Zensify’s idea of serving up trending topics among a limited group of people (your friends) is a fabulous one. Unfortunately, as many heavy Twitter users know, the bulk of all messages from all friends is not as useful as the strategic creation of groups. I’m following more than 3,000 people on Twitter and the most commonly used words across that many people tend to be pretty “lowest common denominator.” They are words like “Life,” “Business,” etc. Those are pretty worthless “hot topics.”
Zensify should support the creation of groups of friends (someday there will be a standard format that allows us to import groups created in Seesmic or Tweetdeck into other apps) and the tag clouds need to be granular on a sub-group level.

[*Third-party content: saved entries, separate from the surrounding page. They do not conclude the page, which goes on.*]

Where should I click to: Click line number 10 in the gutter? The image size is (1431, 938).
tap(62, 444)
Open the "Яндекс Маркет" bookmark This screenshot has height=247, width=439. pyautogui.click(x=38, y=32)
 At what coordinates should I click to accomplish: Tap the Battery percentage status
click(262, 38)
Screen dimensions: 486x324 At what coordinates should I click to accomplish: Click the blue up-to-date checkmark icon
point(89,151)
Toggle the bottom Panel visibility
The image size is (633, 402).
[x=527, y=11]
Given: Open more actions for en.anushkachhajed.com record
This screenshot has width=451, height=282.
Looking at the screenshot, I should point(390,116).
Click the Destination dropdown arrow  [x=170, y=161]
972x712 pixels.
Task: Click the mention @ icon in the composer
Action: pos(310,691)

That’s asking all the more from the app and phone, though. As we go further and further into these kinds of details, it might make more sense for Zensify to have an iPhone-friendly web app.
Whenever you offer “hot topic” discovery you also need there to be “stop words” or words that are automatically excluded. We’re sure there are some already, but they need to be user-editable. I’m following one high-volume Twitter account that just pumps out retweets that include the word censorship, for example. I barely notice it in all my other Twitter interfaces but half of my Zensify “hot topics” cloud is dominated by a few related words every day. Please let me exclude those words.

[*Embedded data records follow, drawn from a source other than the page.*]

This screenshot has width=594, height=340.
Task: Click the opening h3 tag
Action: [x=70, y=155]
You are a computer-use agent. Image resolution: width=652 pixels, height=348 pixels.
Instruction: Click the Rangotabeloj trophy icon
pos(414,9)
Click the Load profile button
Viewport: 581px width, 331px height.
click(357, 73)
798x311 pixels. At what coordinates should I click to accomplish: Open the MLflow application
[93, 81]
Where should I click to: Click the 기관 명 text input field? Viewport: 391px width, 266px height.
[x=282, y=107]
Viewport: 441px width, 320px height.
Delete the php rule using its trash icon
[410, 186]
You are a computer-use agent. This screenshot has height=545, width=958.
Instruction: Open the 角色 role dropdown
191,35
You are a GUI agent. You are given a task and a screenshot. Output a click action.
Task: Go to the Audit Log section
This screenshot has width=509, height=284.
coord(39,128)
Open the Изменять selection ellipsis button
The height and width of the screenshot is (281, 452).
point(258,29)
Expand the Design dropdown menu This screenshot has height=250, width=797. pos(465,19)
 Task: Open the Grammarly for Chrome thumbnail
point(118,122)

While you’re at it, let me exclude Twitter with a click. It’s so noisy that sometimes I’d like to limit my view to everything else. That’s a very common problem among social network aggregation services.
3. There Still May Be Too Little Signal to Parse
Despite my following 3k people on Twitter, hundreds of people on Facebook and probably 20 on Flickr – the threshold for a hot topic is really low. Three or four mentions of one word across all my friends in the recent past put that word at the top of my hot topic cloud. The promise is exciting but the reality of that user experience is pretty disappointing. Throw one spam attack or senselessly repeated message into the mix and I end up clicking through a number of worthless faux-trends.
Zensify may not be storing enough messages from the recent past in order to offer meaningful trend analysis. For example, the hottest topic among my friends right now is the word “social,” which has been used 11 times over the last 30 minutes. That’s a uselessly common word and, really, it’s hard to believe that thousands of people I know have only used it 11 times over the last 30 minutes. That doesn’t seem credible.
Some of these may be problems with the very-well received Zensify app in particular, but we suspect that most of them are problems that would be found with just about any app ambitious enough to try to offer powerful cross-network social aggregation and analysis on the iPhone. Please, developers, prove us wrong!